Doing this well manually means reading the JD carefully, identifying the three or four things that matter most to this employer, and then selecting the best evidence from your own background that maps to each of those things. That's a 30–45 minute task done properly. Most people don't do it properly because they're applying to multiple roles simultaneously.
The Workflow: Cover Letter Generator
Upload two files: your resume (PDF or DOCX) and the job description (paste as TXT or upload the PDF). The agent reads both.
The agent extracts the key requirements from the JD — the stated qualifications, the implied priorities in how responsibilities are listed, and the language the employer uses to describe success in the role. It then cross-references your resume to identify the experiences and skills from your background that best match those requirements.
The output is a professionally structured cover letter that leads with the most relevant alignment, supports it with specific evidence from your background, and closes with appropriate tone.
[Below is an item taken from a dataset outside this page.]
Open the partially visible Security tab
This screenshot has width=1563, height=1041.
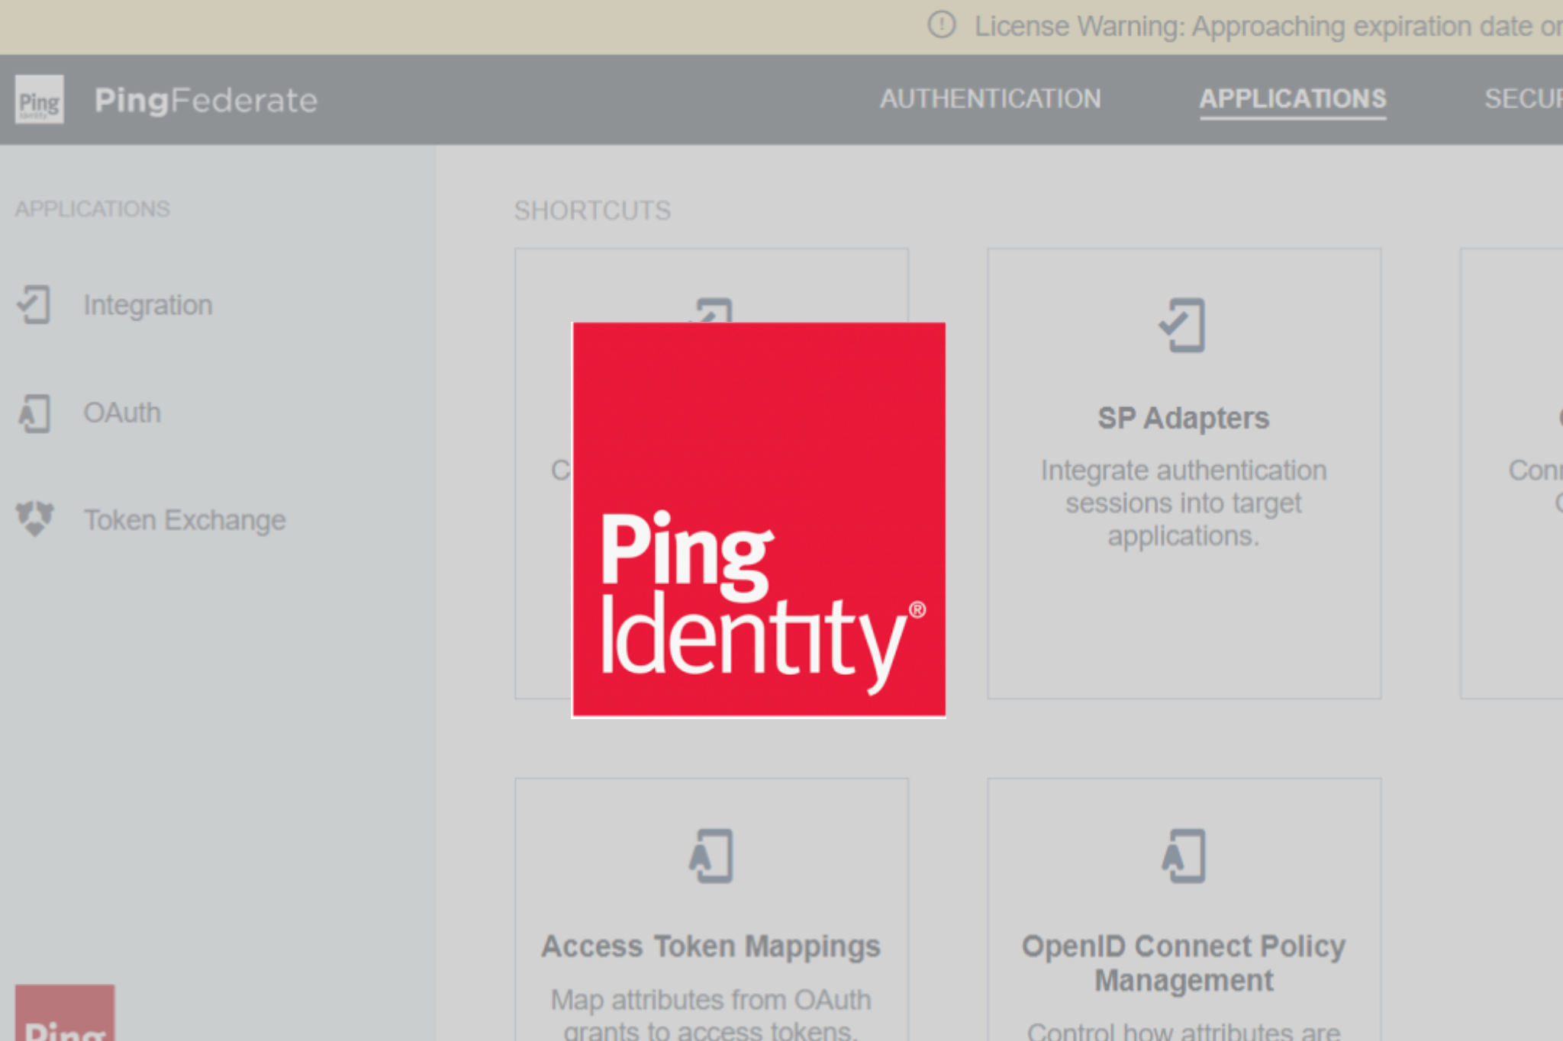tap(1523, 99)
It uses the employer's language where it matters — because mirroring the vocabulary of the posting is one of the signals that a careful reader picks up.
What You Get
A single cover letter in DOCX and PDF formats. It's written for this role, not for generic application purposes.
Read it through. You'll likely want to adjust a sentence or two — add a specific detail the agent couldn't know, soften a phrase that doesn't sound like you. That editing pass takes five minutes. The 45-minute drafting pass is done.
Running It Per Application
The workflow is designed to be run once per application. Upload your resume and a different JD each time. Each run takes about 2 minutes. If you're applying to ten roles, you can run ten cover letters in the time it would normally take you to write one carefully.
This scales the approach that most candidates know they should take but don't have time for: treating each application as a separate targeting problem rather than a copy-paste operation.
Inputs and Outputs
Inputs: Your resume (PDF or DOCX) + the job description (TXT paste or PDF upload).
Output: A tailored cover letter in DOCX and PDF formats.
Estimated time: About 2 minutes end to end.